▶ **About this exercise**
Check every line below for the word "Open" and copy the ones that have it.

▶ **Provided entries**
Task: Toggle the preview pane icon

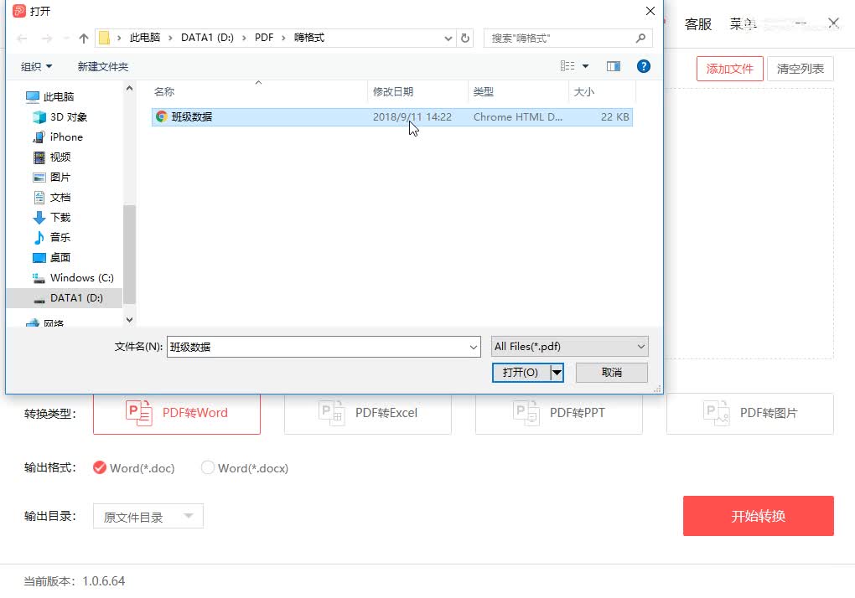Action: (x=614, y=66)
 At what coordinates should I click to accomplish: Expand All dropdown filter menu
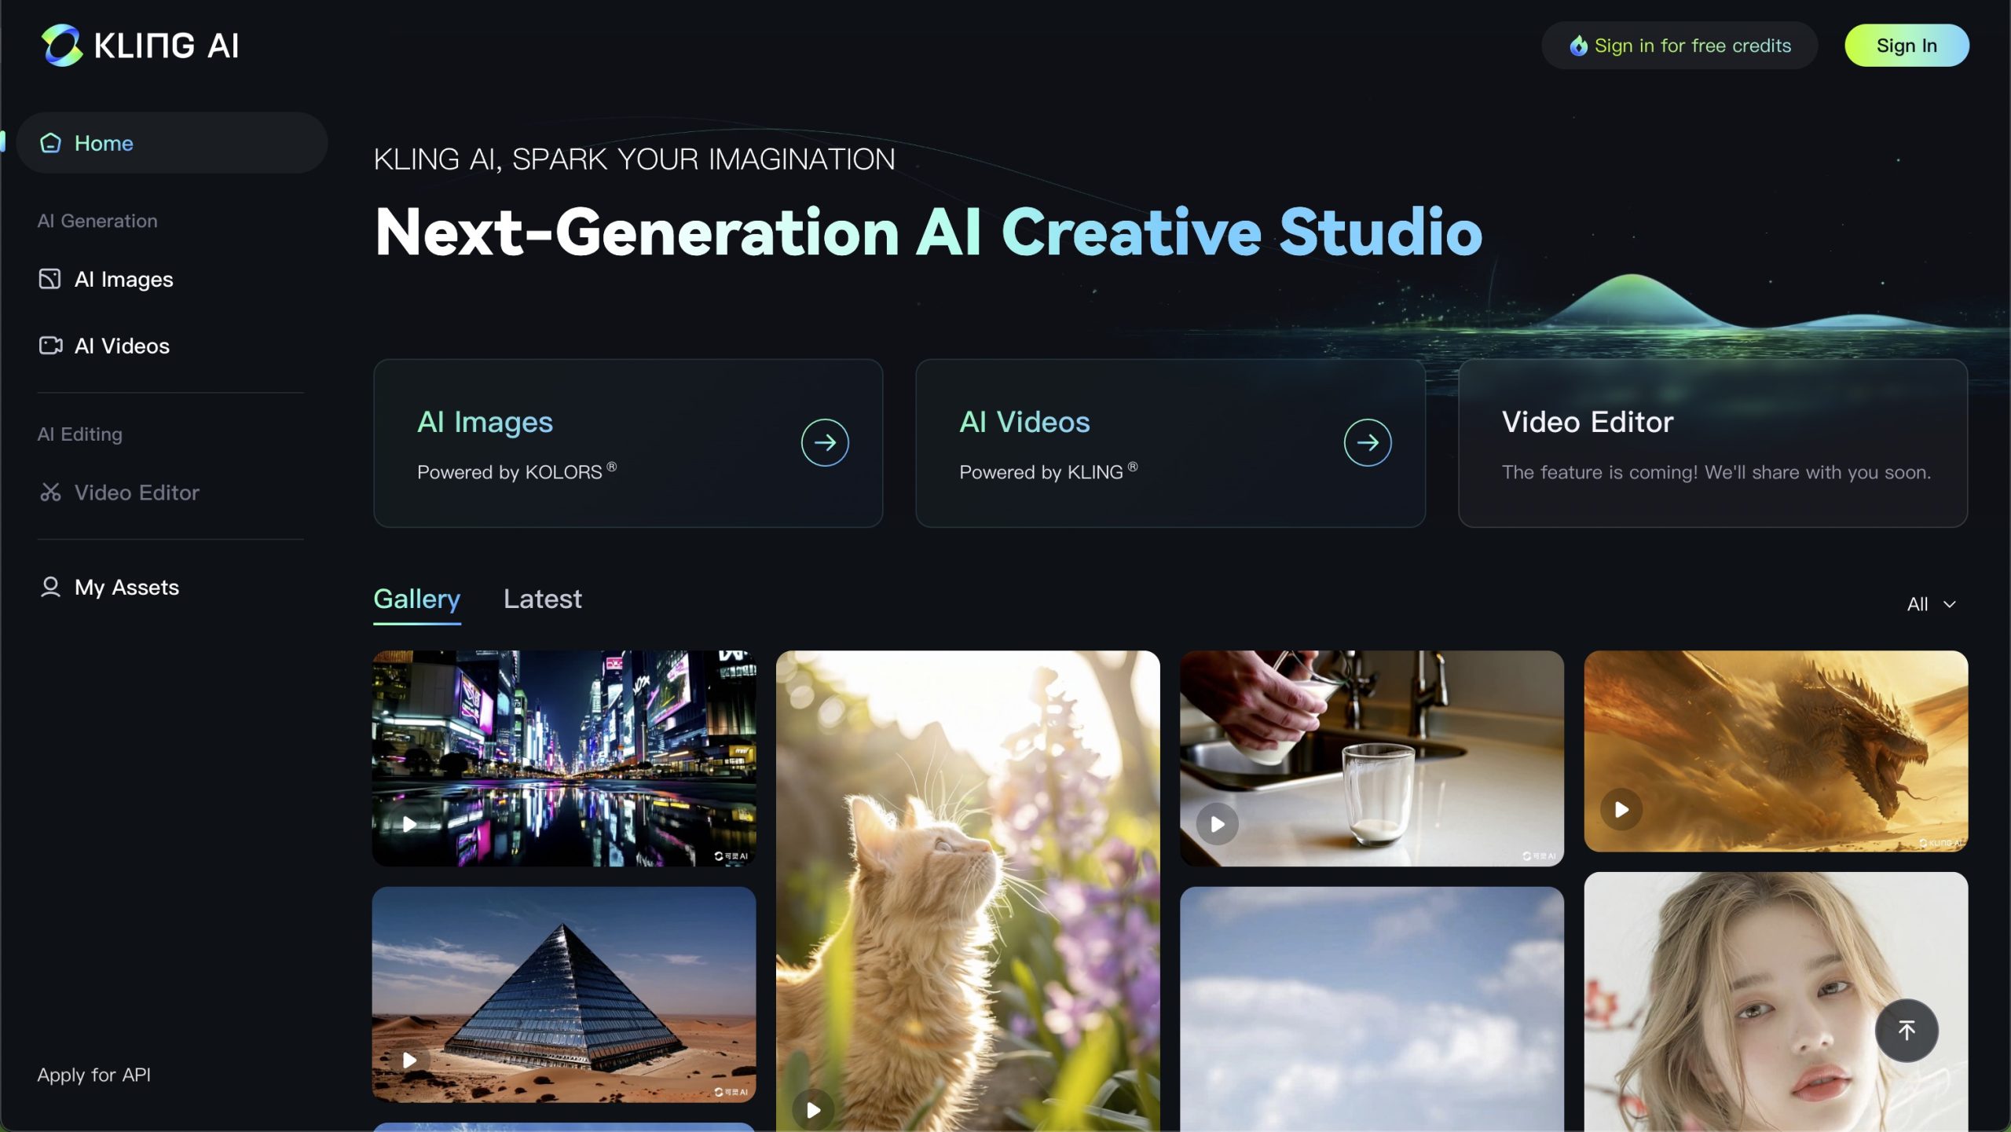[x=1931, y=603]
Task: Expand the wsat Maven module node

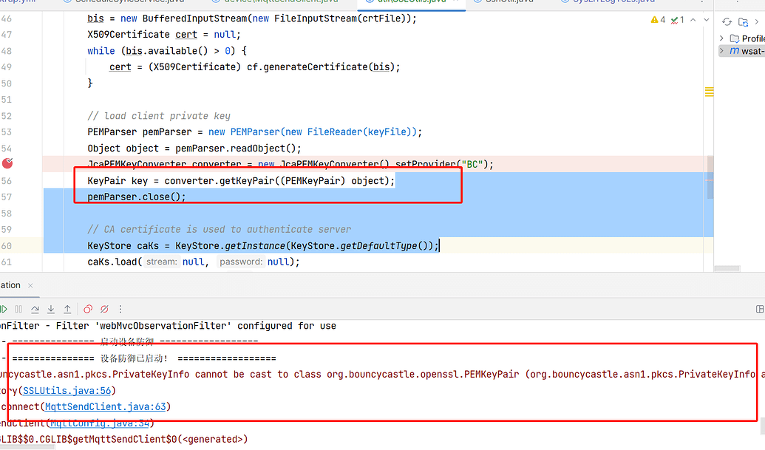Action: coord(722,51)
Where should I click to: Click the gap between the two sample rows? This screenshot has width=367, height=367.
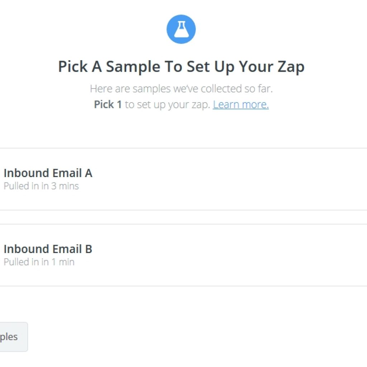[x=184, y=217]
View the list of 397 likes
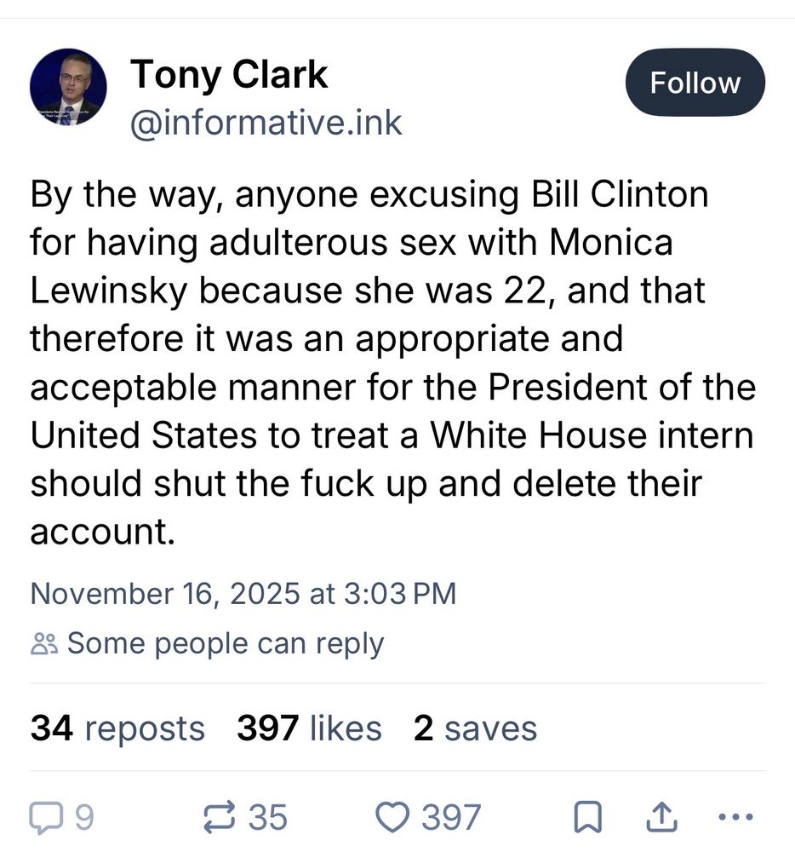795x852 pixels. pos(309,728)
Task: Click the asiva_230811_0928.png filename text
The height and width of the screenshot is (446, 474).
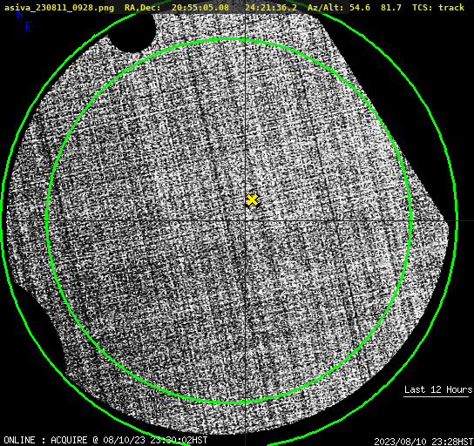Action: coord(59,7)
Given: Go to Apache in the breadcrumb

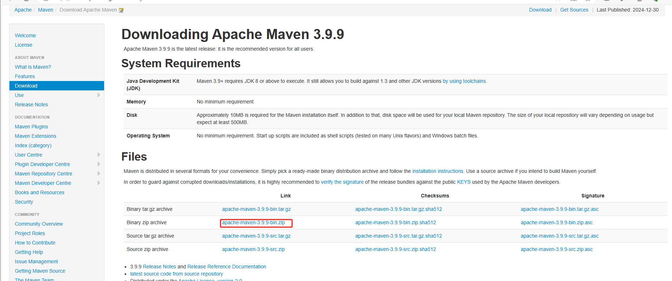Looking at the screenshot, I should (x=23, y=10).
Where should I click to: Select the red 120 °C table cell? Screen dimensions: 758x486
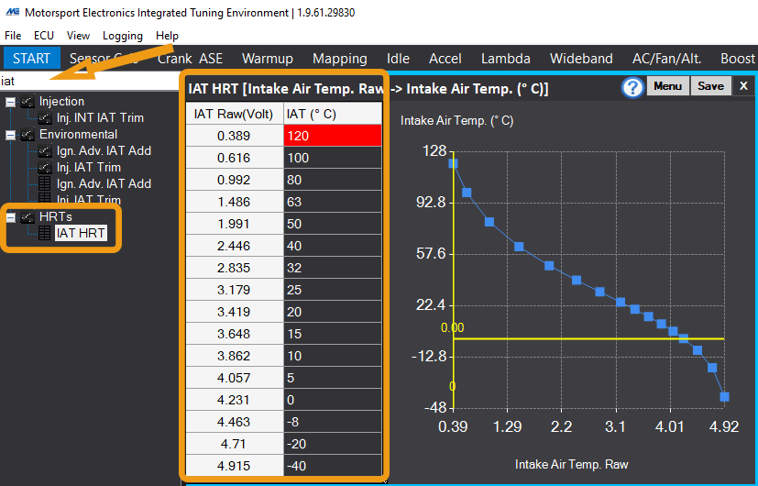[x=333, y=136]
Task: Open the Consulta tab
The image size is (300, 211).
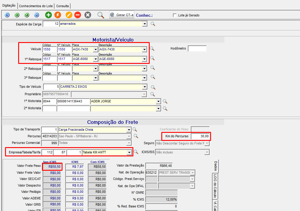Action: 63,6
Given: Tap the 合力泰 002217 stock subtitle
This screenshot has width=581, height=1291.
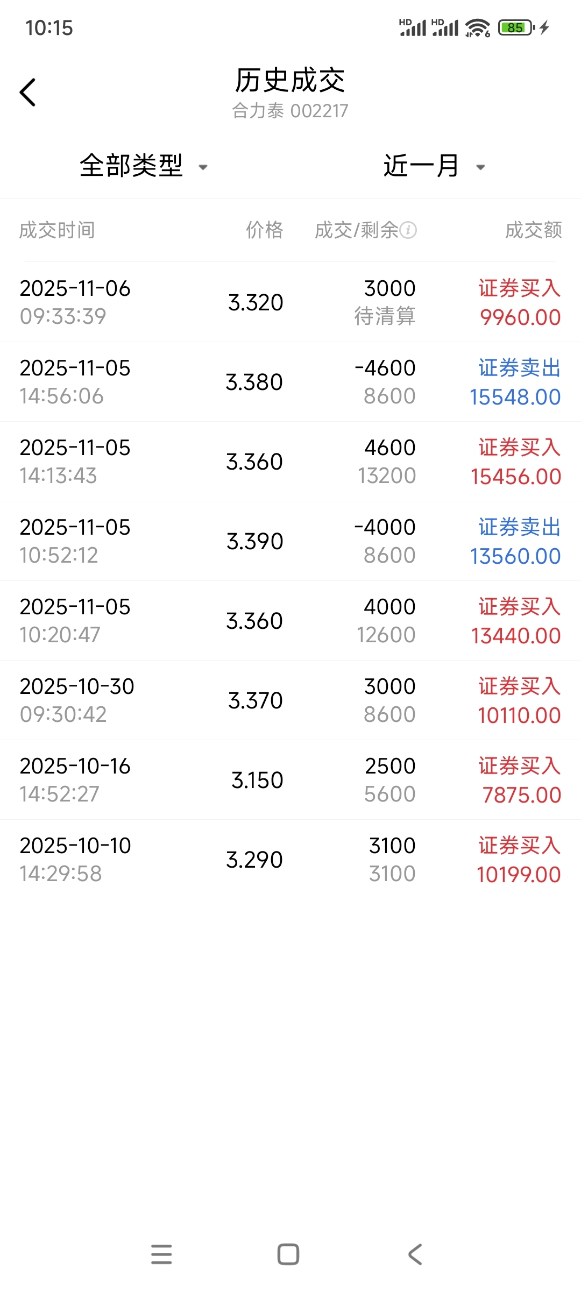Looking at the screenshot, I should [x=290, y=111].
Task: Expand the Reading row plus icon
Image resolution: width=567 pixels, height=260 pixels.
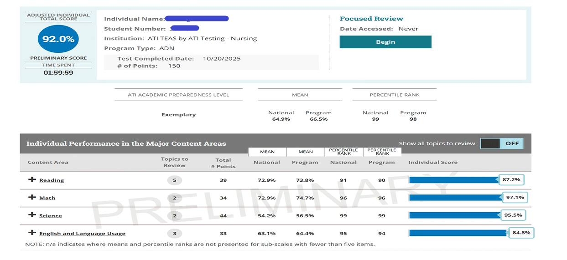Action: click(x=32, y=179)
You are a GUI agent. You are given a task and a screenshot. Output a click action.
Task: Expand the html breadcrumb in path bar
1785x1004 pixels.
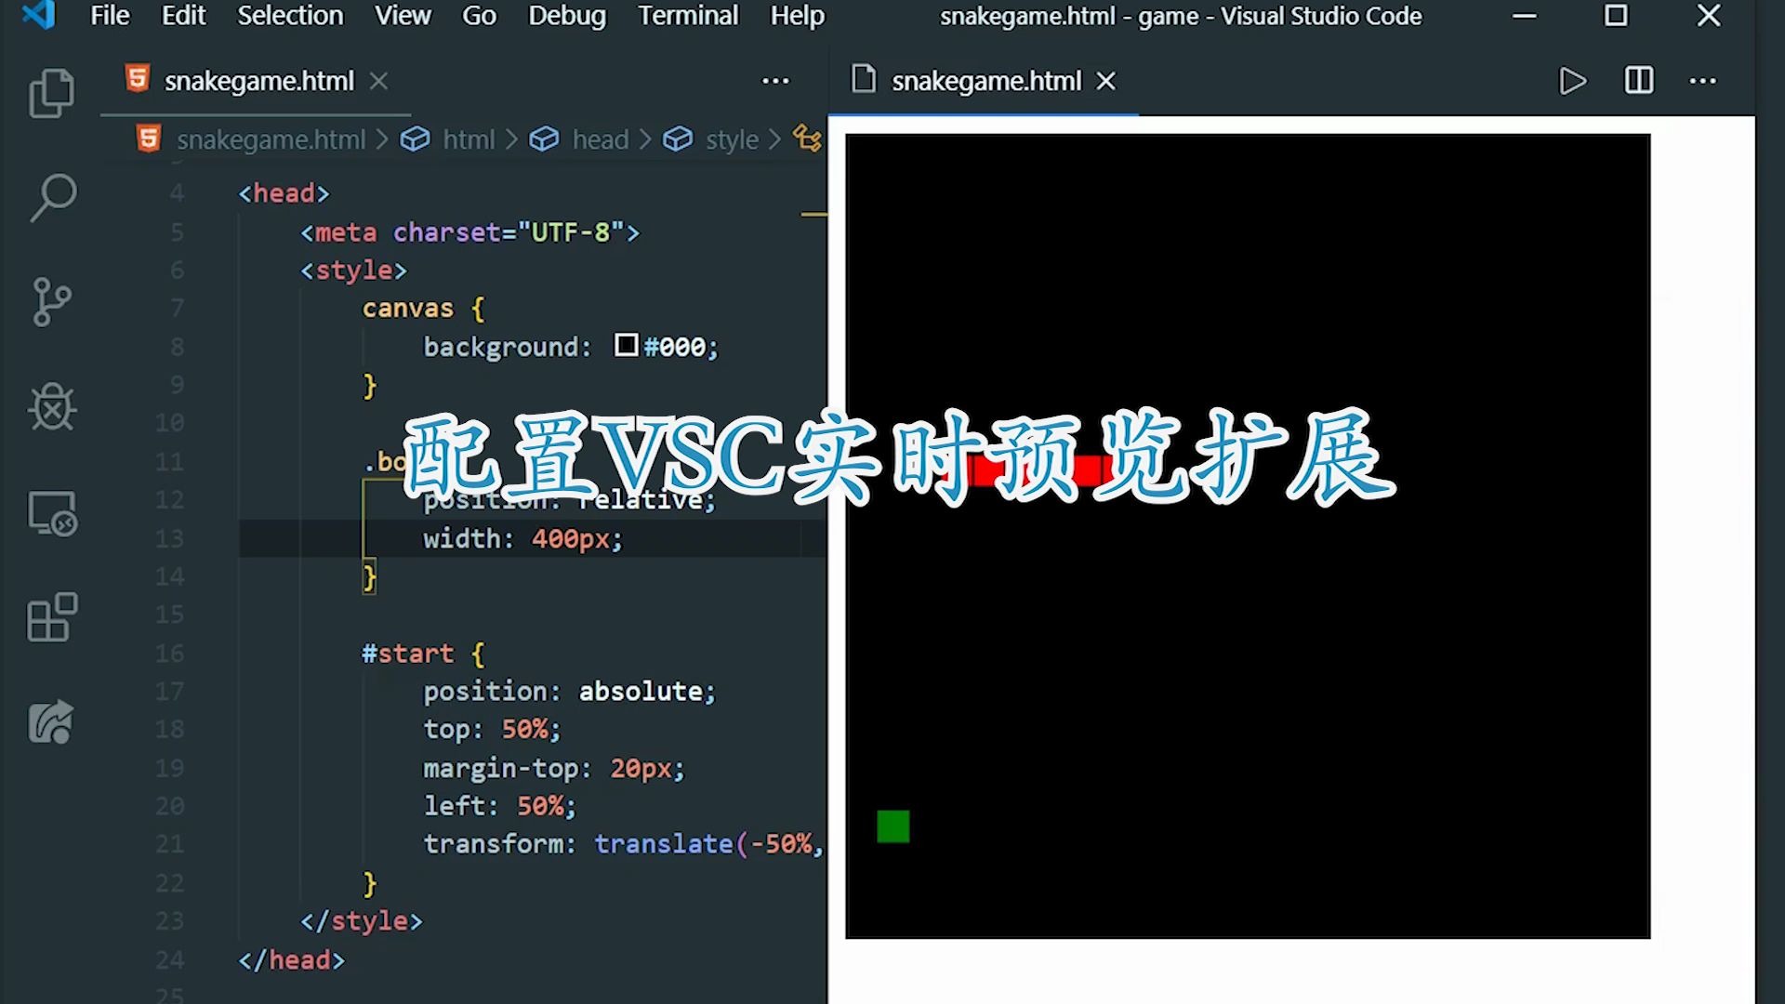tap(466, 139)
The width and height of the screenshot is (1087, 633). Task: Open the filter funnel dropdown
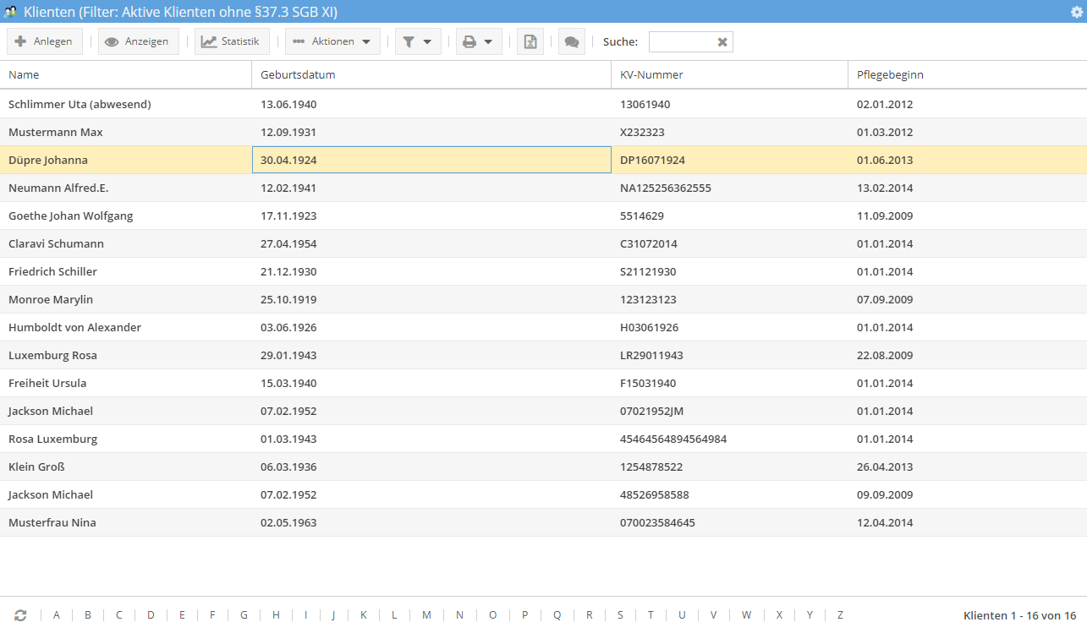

▶ **Your response**
Task: Open the Consulta tab
The width and height of the screenshot is (1087, 633). Task: Open the filter funnel dropdown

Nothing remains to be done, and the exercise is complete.